Amid a flurry of end-of-year legislative activity, the state House passed a raft of six Republican-backed bills that could significantly change the way Pennsylvania puts together its budget.
The proposals would largely come into play during impasses, like the ones the state has faced repeatedly in recent years.
House GOP Leader Dave Reed said they’re borne out of frustration at budgets becoming law without the revenues to back them up, among other things.
“It would just require that we actually have a budget be balanced constitutionally, as is required,” he said during floor debate.
One bill would mandate an official revenue estimate be made when lawmakers enact their spending plan for the year.
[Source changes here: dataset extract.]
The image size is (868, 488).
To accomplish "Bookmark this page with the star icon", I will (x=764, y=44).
If actual revenues fall short, the governor would have to freeze funds to keep spending in balance.
Another would make it harder for the governor to request extra funds after a budget has been passed.
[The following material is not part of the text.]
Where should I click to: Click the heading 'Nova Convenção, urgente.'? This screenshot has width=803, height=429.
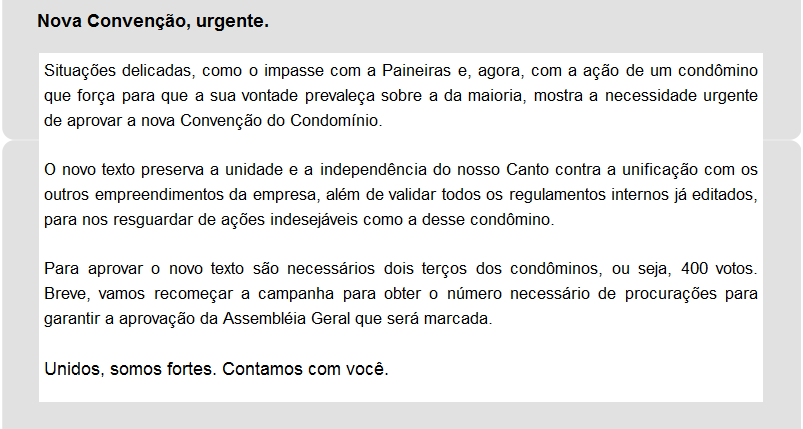(x=153, y=22)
Yet another would require reports that let the legislature keep tabs on money that goes into the state’s special funds, which aren’t tracked in the main budget.
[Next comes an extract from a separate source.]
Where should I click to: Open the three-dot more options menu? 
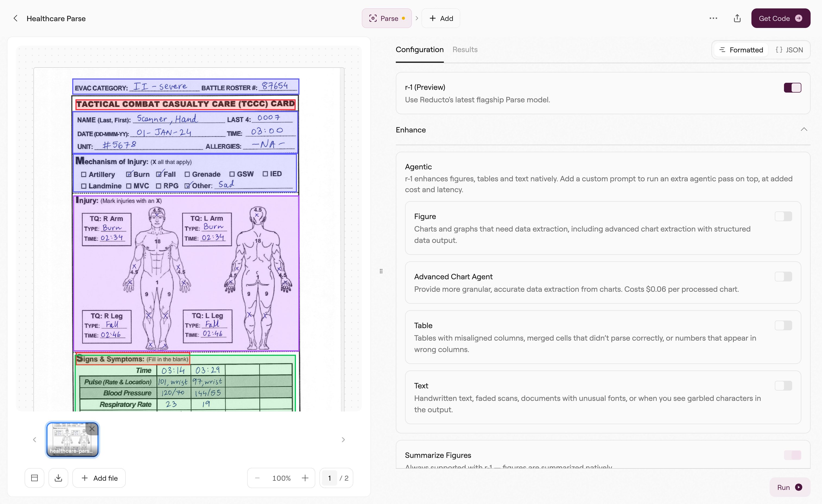point(713,18)
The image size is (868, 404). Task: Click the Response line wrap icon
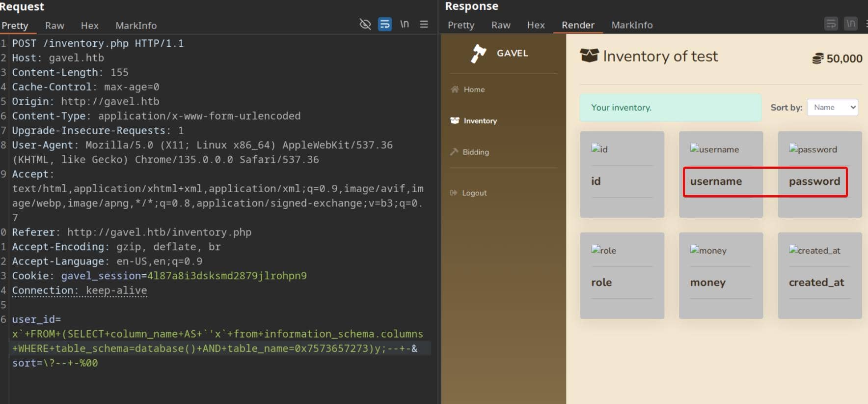pyautogui.click(x=831, y=24)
As a whole, they would reduce the governor’s autonomy in handling state finances.
Democrats, like House Minority Appropriations Chair Joe Markosek, argued that doesn’t solve the root problem — which he said is Republicans underfunding state programs.
“Republicans should take responsibility for passing a real, balanced budget up front,” Markosek said. “When funds fall short, Republicans have to own up to their vote and find the money to fund that.”
The bills passed the House along party lines, and now face consideration in the Senate.
A spokeswoman said they’re being reviewed.